Add the remaining 6 minirv instructions to the NPC, and update the loader accordingly. Then run the sum and mem programs on the NPC that were previously run on Logisim. To determine if the program has successfully completed execution, you can place an ebreak instruction at the location corresponding to the halt() function in memory before starting the NPC simulation.

Build a runtime environment of AM for minirv.

You can now easily compile programs to riscv32-nemu using the AM project. Similarly, we can also quickly compile programs to minirv-npc in the same way, so that we can test whether the NPC implementation is correct with more programs.

Update AM

We added support for minirv-npc to AM on 2025/05/03 12:30:00. If you obtained the AM code before the above time, you can get the new version with the following command:

cd ysyx-workbench
cp -r abstract-machine/klib .  # Backup the klib implementation. If you have made changes to other parts of AM, please manually backup those as well.
rm -rf abstract-machine
bash init.sh abstract-machine
rm -rf abstract-machine/klib
mv klib abstract-machine       # Restore klib. If you have backed up other parts of AM, please manually restore those as well.

The AM project has already provided the basic framework for minirv-npc. You only need to execute the following command in the am-kernels/tests/cpu-tests/ directory

make ARCH=minirv-npc ALL=xxx

to compile the test named xxx into the minirv-npc runtime environment. However, to ensure compatibility with future device features, minirv-npc specifies that programs must start at 0x80000000. You need to modify the initial value of the PC to comply with this runtime environment specification.

To familiarise ourselves with the process, we will first try running a dummy program in NPC.

Compile and run AM programs on NPC with one command

In the AM project, the Makefile does not provide a run target for minirv-npc. Try to provide a run target for minirv-npc so that typing make ARCH=minirv-npc ALL=dummy run will compile the AM program and run it on NPC. However, currently, the halt() function of minirv-npc is an infinite loop. You can check whether the NPC has successfully entered the halt() function by viewing the waveform.

Implement the `halt()` function in `minirv-npc`

To automatically end the program, you need to implement the halt() function in minirv-npc, where you add an ebreak instruction. After this, when an AM program running on NPC finishes, it will execute the ebreak instruction, signaling the NPC's simulation environment to end the simulation.

Once implemented, you can run AM programs on NPC and automatically end the simulation with a single command.

Implement HIT GOOD/BAD TRAP for NPC

NEMU can output information about whether the program has successfully completed execution.

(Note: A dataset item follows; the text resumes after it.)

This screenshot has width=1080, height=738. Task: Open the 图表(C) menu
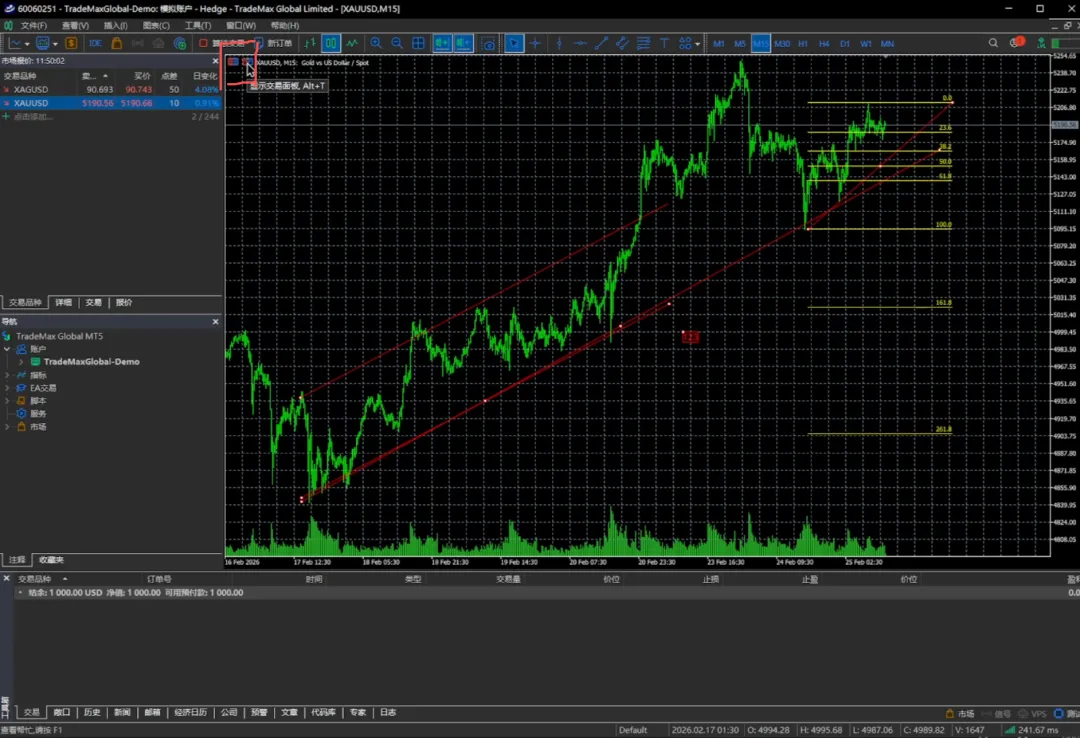(155, 25)
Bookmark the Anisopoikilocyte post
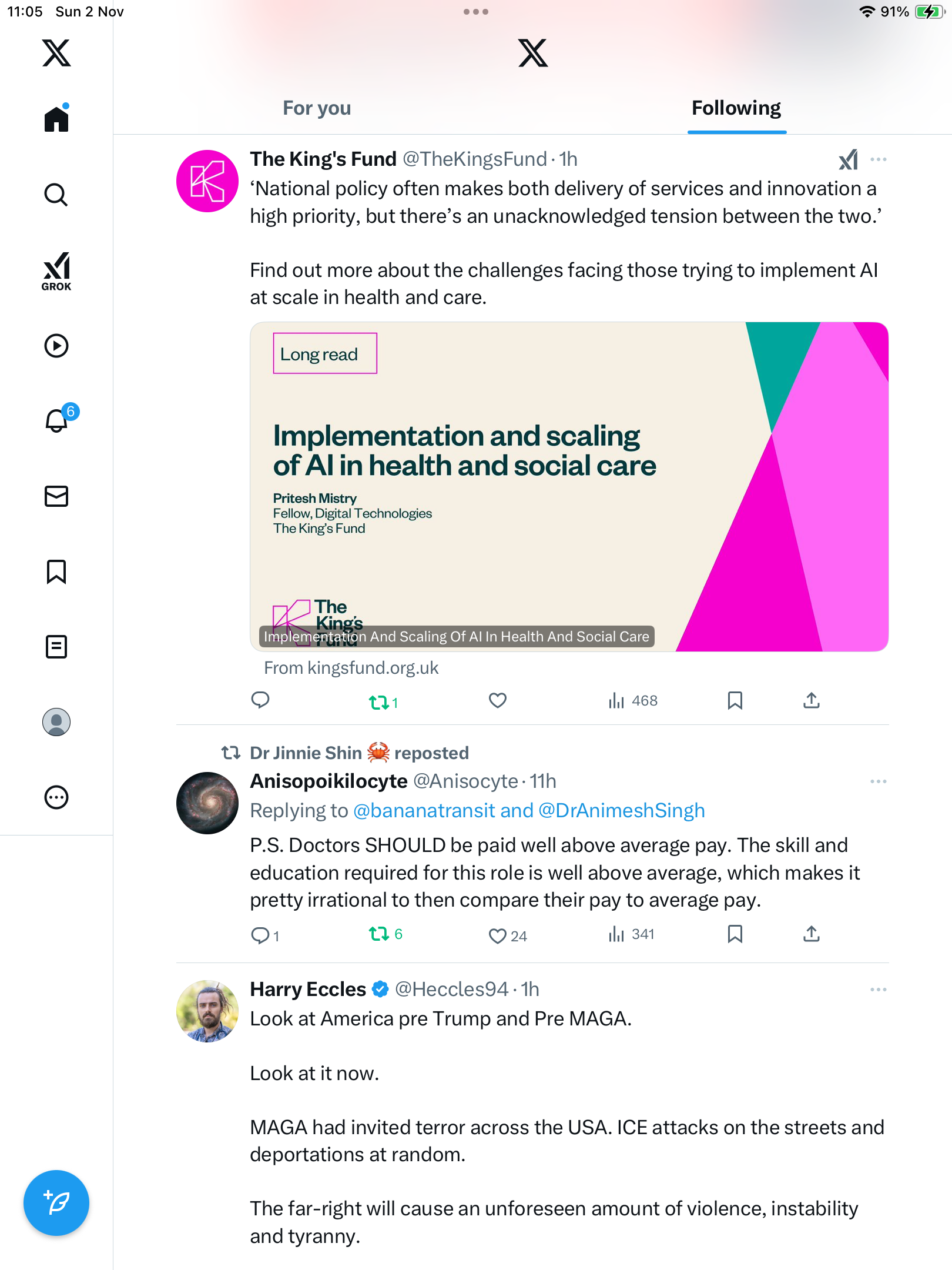Image resolution: width=952 pixels, height=1270 pixels. coord(735,934)
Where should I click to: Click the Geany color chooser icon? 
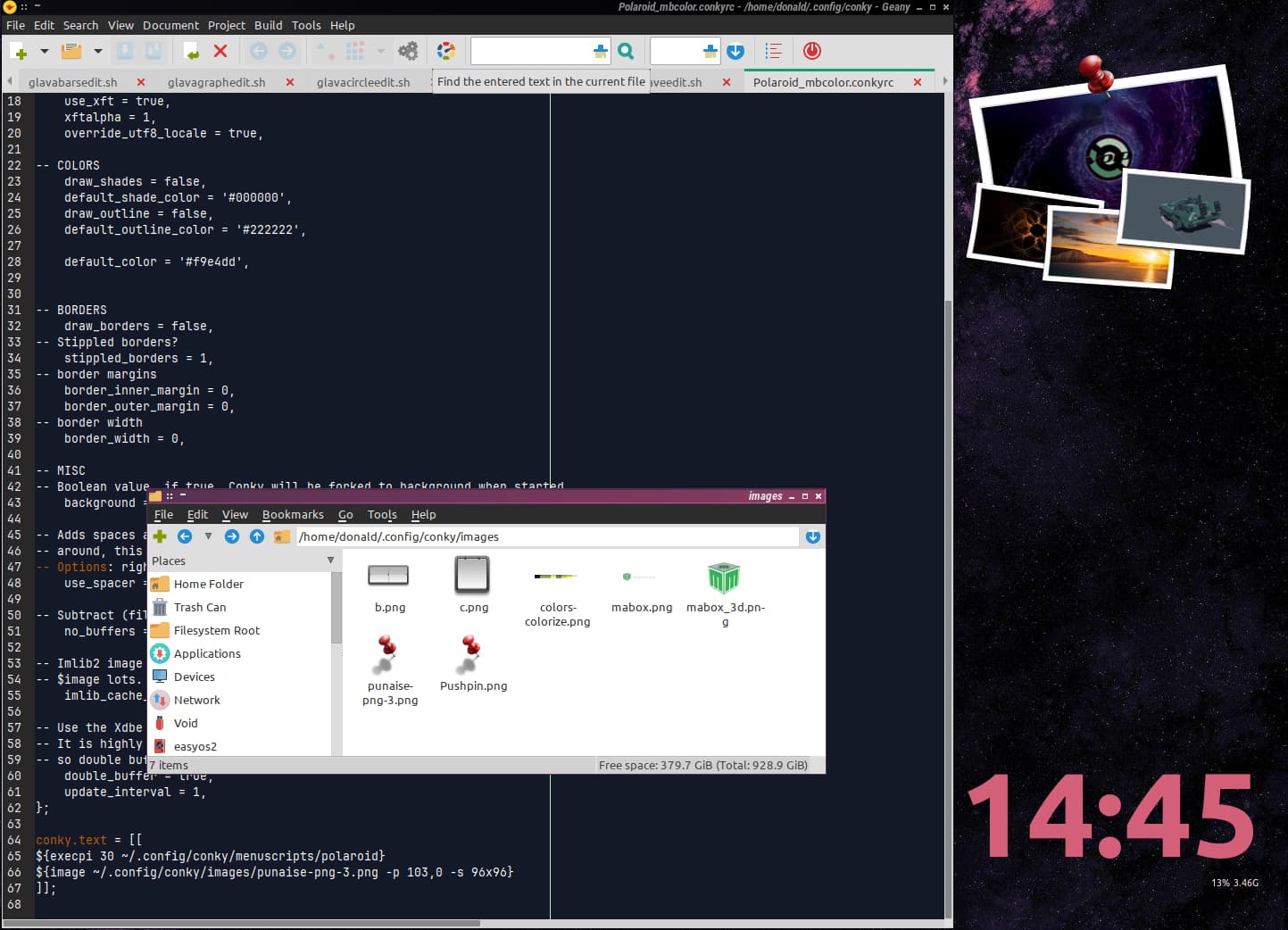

Try implementing similar functionality in NPC. This way, you'll be able to know whether the program has successfully ended on NPC in the future.

Thanks to the completeness of the minirv instruction set, programs that previously ran on riscv32-nemu can be recompiled to minirv-npc and run on NPC. You do not need to implement additional instructions on NPC to run them.

Run more programs on NPC

Run cpu-tests, riscv-tests, and riscv-arch-test on minirv-npc to test whether the NPC implementation is correct.